__How to complete this task__
Images excluded, return every record exactly as it reads.

__Material for this task__
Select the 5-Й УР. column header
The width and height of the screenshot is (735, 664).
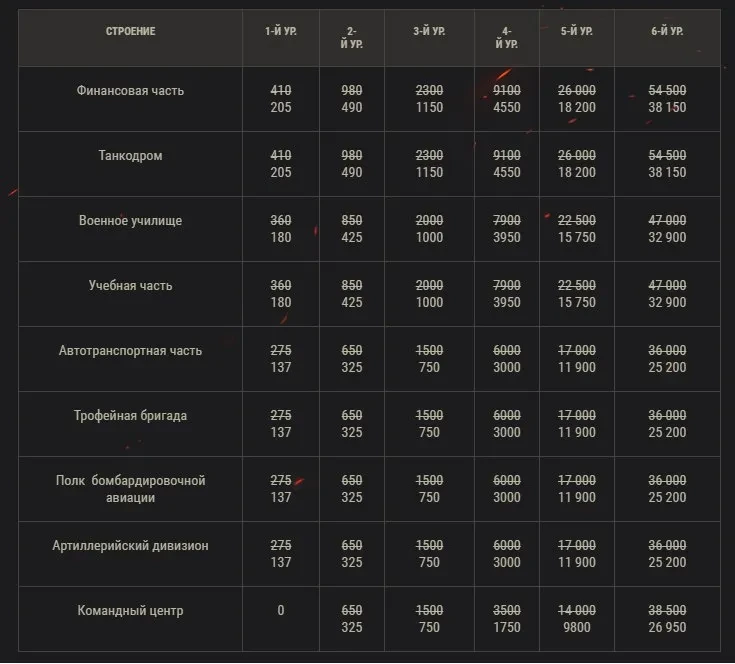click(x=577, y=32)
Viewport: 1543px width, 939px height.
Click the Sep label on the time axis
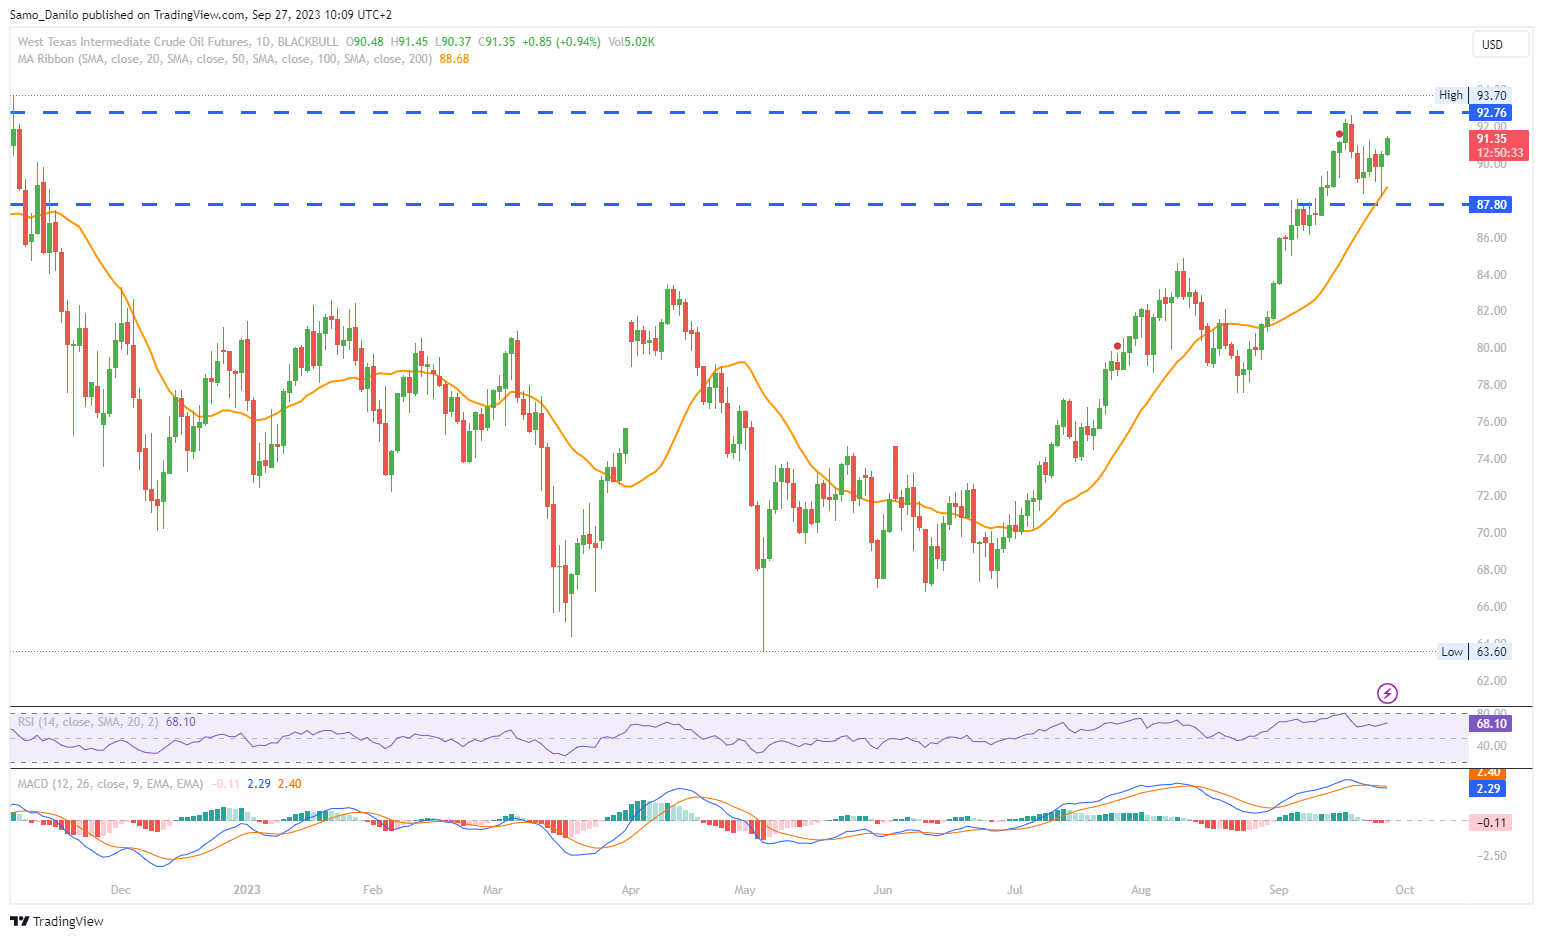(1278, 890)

__Result of this task__
Select the 5-Й УР. column header
The width and height of the screenshot is (735, 664).
click(x=577, y=32)
Viewport: 1543px width, 939px height.
Click the Sep label on the time axis
(1278, 890)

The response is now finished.